Each record needs to be retyped exactly, though its pictures should not appear.

--- RECORDS FOR THE TASK ---

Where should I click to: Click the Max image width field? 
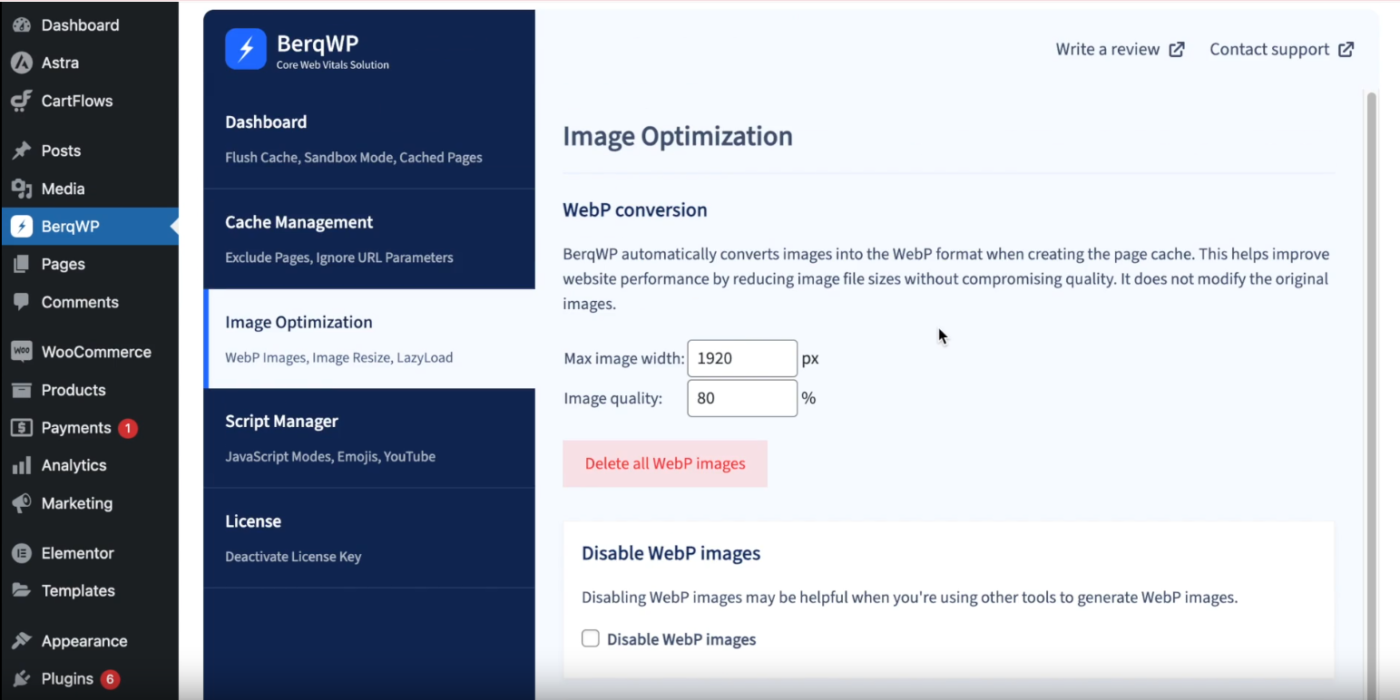coord(742,358)
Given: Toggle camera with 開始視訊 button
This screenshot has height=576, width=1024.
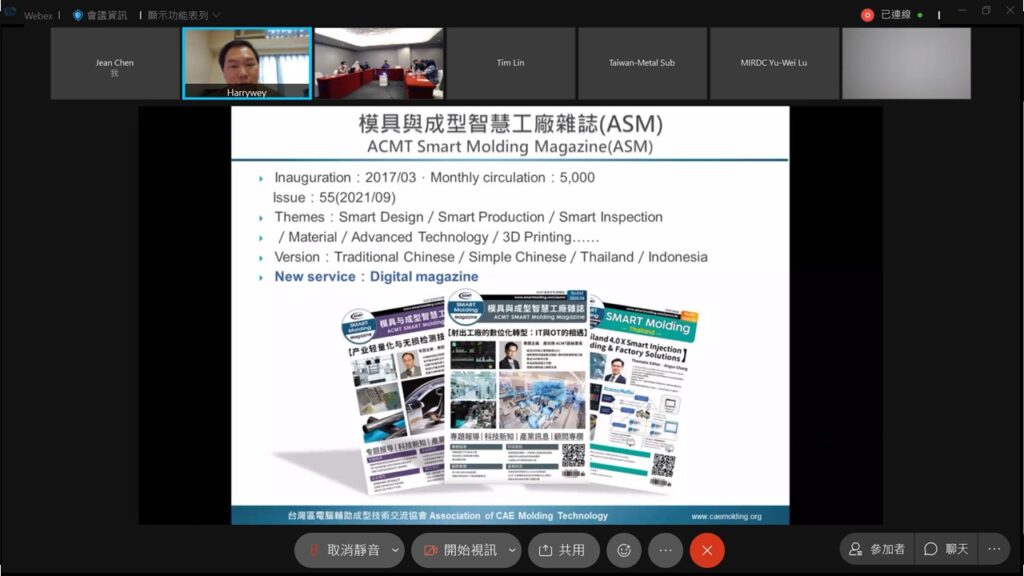Looking at the screenshot, I should coord(459,550).
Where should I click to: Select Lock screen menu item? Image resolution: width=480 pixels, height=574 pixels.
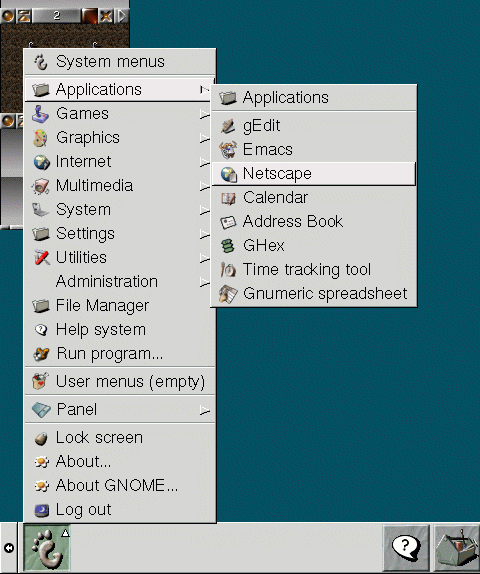[120, 437]
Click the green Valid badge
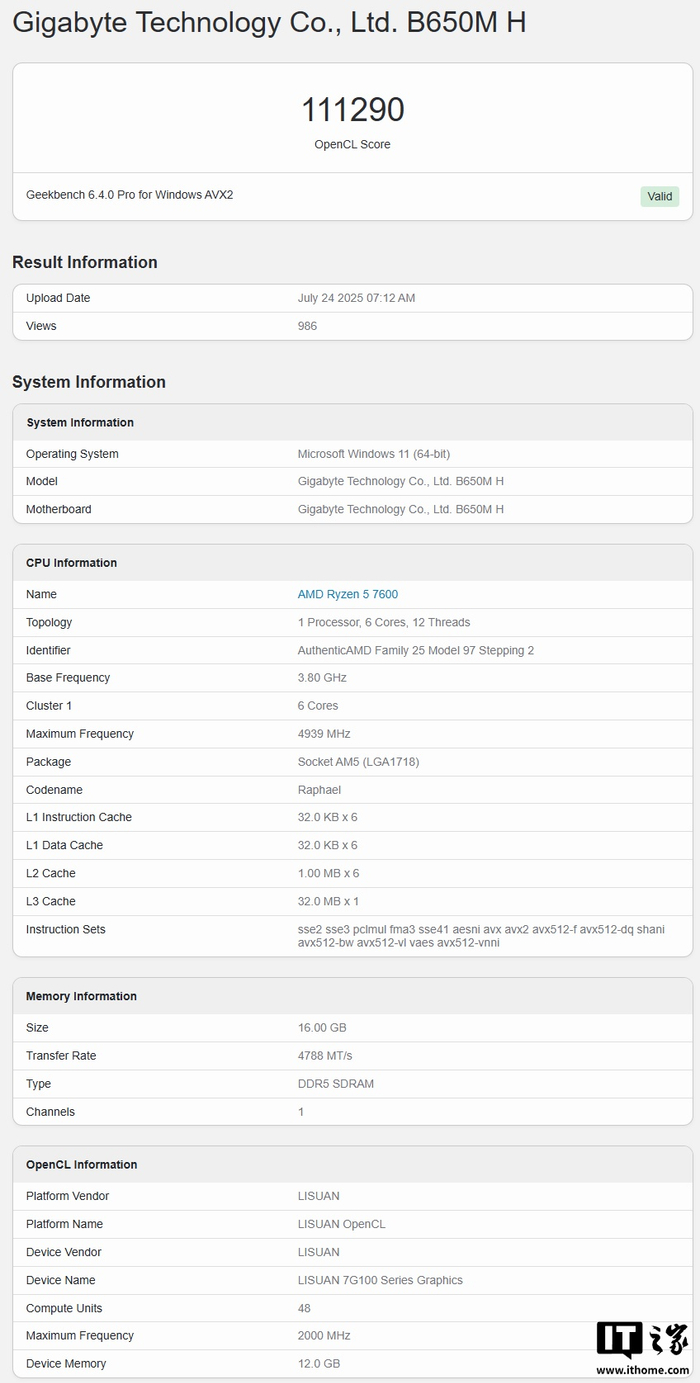700x1383 pixels. (x=659, y=196)
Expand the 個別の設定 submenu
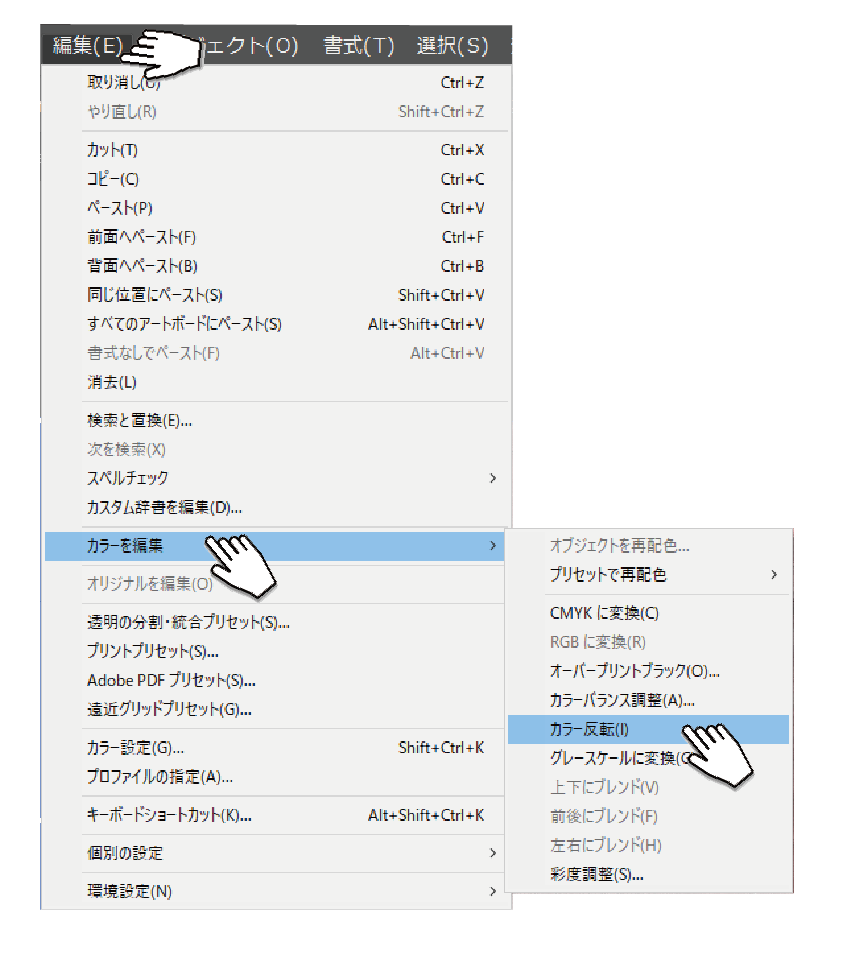867x954 pixels. tap(491, 853)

---

§ **RESPONSE**
Where should I click to: Click the Max image width field? 
coord(742,358)
Given: Toggle camera with 開始視訊 button
This screenshot has height=576, width=1024.
Looking at the screenshot, I should coord(459,550).
Where should I click to: Select Lock screen menu item? Image resolution: width=480 pixels, height=574 pixels.
[120, 437]
Click the green Valid badge
700x1383 pixels. (x=659, y=196)
Expand the 個別の設定 submenu
867x954 pixels. tap(491, 853)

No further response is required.